◆ Exercício: Transcreva literalmente o trecho do texto sobre as compras no supermercado compreendido entre "Já nos primeiros" e "de bom gosto.", ambos incluídos.

◆ Texto para leitura:

########################################

03 novembro 2014

Ivanelson

Já nos primeiros passos pelo corredor de bebidas do supermercado, uma lágrima teima em querer sair dos meus olhos. Não sei se do direito ou do esquerdo. De fundo, uma música típica de comédia romântica, naquela cena meio triste em que o casal está separado, um pensando no outro.

Olho para os vinhos. Quero escolher um que custe mais de R$ 20 reais e menos de R$ 30. Uma embalagem de R$ 19,90 me chama a atenção, mas está abaixo do orçamento que estipulei, projetando qualidade e preço. Escolho uma garrafa chilena. A embalagem não tem nenhum toque especial, mas me parece agradável. A uva é Carménère. Tia Cynthia sempre escolhe essa uva e estamos falando de uma mulher de bom gosto.

Quando chego no corredor dos sucos, já não consigo controlar as lágrimas. Casais em dúvida entre o sabor de uva ou de maracujá me assistem chorando baixo. Não posso fazer nada. Mesmo assim, continuo escolhendo um suco que me agrade. Compro o da mesma marca de sempre, de pêssego.

Já passa da meia-noite, estou longe de casa e nesse momento me sinto classe média, com direito ao típico pensamento: “Eu trabalho demais. Foda-se. Eu mereço”. Chamo um táxi. O motorista está se formando em ciências contábeis esse ano. “Números...”, digo. E ele me explica que o curso é de humanas. Fico silenciosa porque o sujeito é um pouco grosso e destrambelhado. Estou frágil.

Ao chegar no meu prédio, o homem me ajuda com as compras. Seguro o portão enquanto ele carrega as sacolas. Insisto em ajudá-lo, mas ele diz “Por favor, não”. Seu cabelo é lambido de gel. Quando dou meu cartão para pagar a corrida, ele acrescenta R$ 2,50 "pelo uso do porta-malas”. Fico um pouco espantada. Nunca ouvi falar nessa taxa. Mas digo que tudo bem e ele passa o cartão. Eu já tinha mesmo pensando em dar uma caixinha.

########################################

◆ Material fornecido:

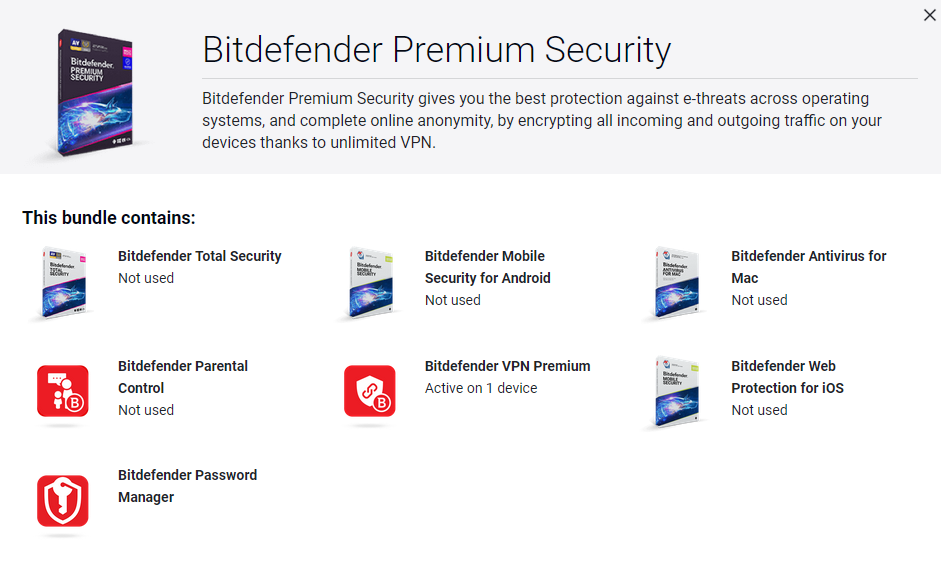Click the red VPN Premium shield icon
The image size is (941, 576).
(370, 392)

########################################

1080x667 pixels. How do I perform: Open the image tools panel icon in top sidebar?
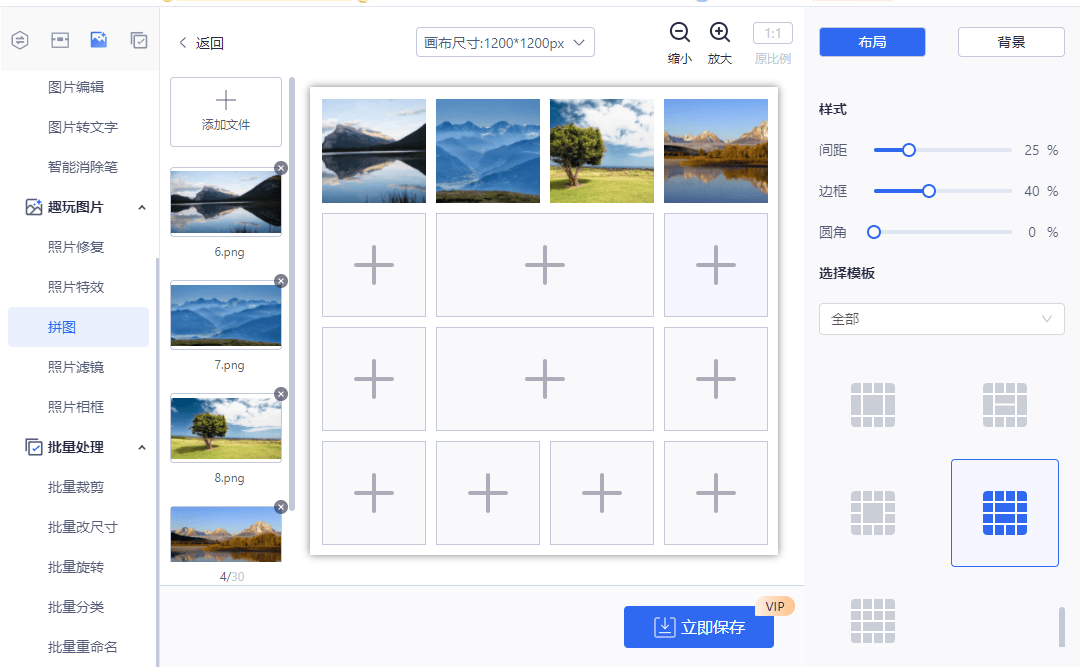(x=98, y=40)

########################################

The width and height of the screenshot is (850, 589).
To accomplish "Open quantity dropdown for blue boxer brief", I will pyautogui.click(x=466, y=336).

########################################

◆ Solução da tarefa:
Já nos primeiros passos pelo corredor de bebidas do supermercado, uma lágrima teima em querer sair dos meus olhos. Não sei se do direito ou do esquerdo. De fundo, uma música típica de comédia romântica, naquela cena meio triste em que o casal está separado, um pensando no outro.

Olho para os vinhos. Quero escolher um que custe mais de R$ 20 reais e menos de R$ 30. Uma embalagem de R$ 19,90 me chama a atenção, mas está abaixo do orçamento que estipulei, projetando qualidade e preço. Escolho uma garrafa chilena. A embalagem não tem nenhum toque especial, mas me parece agradável. A uva é Carménère. Tia Cynthia sempre escolhe essa uva e estamos falando de uma mulher de bom gosto.